Quem acreditará, por exemplo, que sua cruzada contra os “bandidos de toga” foi um movimento sincero para expurgar maus elementos da magistratura, e não uma jogada teatral para angariar a simpatia do povão? Quem acreditará, por exemplo, que seus constantes embates como Corregedora do Conselho Nacional de Justiça eram movidos por um sentimento íntimo de fazer Justiça, e não simplesmente tentativas de aparecer ao grande público como uma espécie de “justiceira”?

Repare: Eliana Calmon pode realmente ter feito tudo isso movida por uma convicção íntima de melhorar o Poder Judiciário. Mas, no momento em que ela abandona a toga para se misturar ao mundo pequeno da baixa politicagem, todas as suas ações e declarações ganham um inevitável caráter eleitoral. E, por isso mesmo, deslegitimam sua ação como corregedora do CNJ.

E a coisa não pára por aí. Vira e mexe aparecem burburinhos de que o Ministro Joaquim Barbosa pode pendurar a toga no Supremo Tribunal Federal. Ora se diz que ele se candidatará à Presidência da República, ora se diz que concorrerá ao Governo do Rio. Nada ainda foi confirmado, mas a persistência do rumor deveria incomodar quem, hoje, ocupa o mais alto cargo da magistratura nacional.

Quem acreditará, por exemplo, que o julgamento da Ação Penal 470 foi técnico, e não um julgamento político, se Joaquim Barbosa se lançar a presidente? Quem acreditará, por exemplo, que a determinação de prender os mensaleiros no dia 15 de novembro foi movida pelo entendimento jurídico de que as prisões deveriam ser executados imediatamente, e não uma jogada midiática para ganhar as manchetes de um feriado morno?

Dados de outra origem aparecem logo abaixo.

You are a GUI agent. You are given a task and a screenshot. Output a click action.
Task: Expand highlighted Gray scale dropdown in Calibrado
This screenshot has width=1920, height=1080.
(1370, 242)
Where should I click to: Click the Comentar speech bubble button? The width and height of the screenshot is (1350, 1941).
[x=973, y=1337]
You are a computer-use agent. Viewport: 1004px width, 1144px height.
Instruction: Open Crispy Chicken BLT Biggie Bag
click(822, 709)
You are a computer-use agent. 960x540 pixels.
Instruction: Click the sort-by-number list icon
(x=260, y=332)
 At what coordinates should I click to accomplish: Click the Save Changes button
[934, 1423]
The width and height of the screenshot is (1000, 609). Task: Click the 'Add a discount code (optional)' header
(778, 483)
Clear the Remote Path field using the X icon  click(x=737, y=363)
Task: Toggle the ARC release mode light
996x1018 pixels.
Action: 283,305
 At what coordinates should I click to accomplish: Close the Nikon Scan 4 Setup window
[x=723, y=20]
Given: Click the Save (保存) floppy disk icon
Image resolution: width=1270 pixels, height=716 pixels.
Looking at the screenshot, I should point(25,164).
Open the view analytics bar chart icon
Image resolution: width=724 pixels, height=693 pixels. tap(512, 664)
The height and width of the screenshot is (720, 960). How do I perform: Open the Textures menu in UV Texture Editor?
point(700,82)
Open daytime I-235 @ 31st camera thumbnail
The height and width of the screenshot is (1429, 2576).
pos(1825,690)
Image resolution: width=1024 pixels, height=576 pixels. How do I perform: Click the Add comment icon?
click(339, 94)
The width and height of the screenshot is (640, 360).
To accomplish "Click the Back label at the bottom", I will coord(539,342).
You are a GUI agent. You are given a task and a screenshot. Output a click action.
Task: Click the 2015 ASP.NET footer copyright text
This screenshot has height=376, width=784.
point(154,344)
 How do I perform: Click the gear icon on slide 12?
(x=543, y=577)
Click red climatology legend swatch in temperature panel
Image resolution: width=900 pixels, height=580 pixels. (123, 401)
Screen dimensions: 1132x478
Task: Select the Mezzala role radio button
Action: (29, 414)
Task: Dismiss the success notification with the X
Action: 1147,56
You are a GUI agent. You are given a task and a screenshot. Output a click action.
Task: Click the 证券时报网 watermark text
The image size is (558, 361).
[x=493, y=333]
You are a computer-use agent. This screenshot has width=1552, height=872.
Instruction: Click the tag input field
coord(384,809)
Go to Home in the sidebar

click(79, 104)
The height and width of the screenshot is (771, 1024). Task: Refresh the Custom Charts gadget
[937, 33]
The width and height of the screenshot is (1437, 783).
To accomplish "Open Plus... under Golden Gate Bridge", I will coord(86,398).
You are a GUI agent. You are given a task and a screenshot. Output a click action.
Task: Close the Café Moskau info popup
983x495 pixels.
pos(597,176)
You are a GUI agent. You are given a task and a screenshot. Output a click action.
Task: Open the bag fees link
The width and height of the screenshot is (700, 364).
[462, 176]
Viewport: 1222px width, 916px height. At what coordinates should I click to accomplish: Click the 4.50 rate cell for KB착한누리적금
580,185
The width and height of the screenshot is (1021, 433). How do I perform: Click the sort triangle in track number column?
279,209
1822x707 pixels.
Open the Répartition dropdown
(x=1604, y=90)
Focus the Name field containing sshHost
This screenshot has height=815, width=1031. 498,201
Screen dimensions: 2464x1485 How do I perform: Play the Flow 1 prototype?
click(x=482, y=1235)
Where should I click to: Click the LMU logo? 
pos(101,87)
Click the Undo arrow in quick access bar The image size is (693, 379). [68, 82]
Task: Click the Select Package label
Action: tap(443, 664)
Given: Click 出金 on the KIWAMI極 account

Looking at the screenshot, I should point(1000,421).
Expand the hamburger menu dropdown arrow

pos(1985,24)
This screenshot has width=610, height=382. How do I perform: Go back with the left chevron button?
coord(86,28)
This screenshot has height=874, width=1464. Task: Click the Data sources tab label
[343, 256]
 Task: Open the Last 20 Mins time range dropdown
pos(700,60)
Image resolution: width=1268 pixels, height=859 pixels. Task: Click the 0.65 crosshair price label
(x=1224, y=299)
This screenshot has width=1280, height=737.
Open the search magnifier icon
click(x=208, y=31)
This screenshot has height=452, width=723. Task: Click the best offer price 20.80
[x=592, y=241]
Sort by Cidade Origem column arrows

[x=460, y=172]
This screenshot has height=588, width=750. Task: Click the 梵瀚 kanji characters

Do ponto de vista legal, a melhor coisa que poderia acontecer seria mudar-se a Constituição para impedir juízes – e também os promotores – de exercer qualquer atividade político-partidária, mesmo depois de abandonarem os cargos.

Como a mudança do texto constitucional não é algo viável, pelo menos no médio prazo, a solução seria a população dar-se conta de que lugar de juiz é atrás do balcão, julgando processo. De preferência, longe dos holofotes da grande mídia. E presentear os candidatos togados com votações pífias nas urnas. Quem sabe, na próxima vez, quando um magistrado sentir-se picado pela mosca azul, ele pensará duas vezes antes de largar o ofício.

Acredite: o país ficaria bem melhor assim.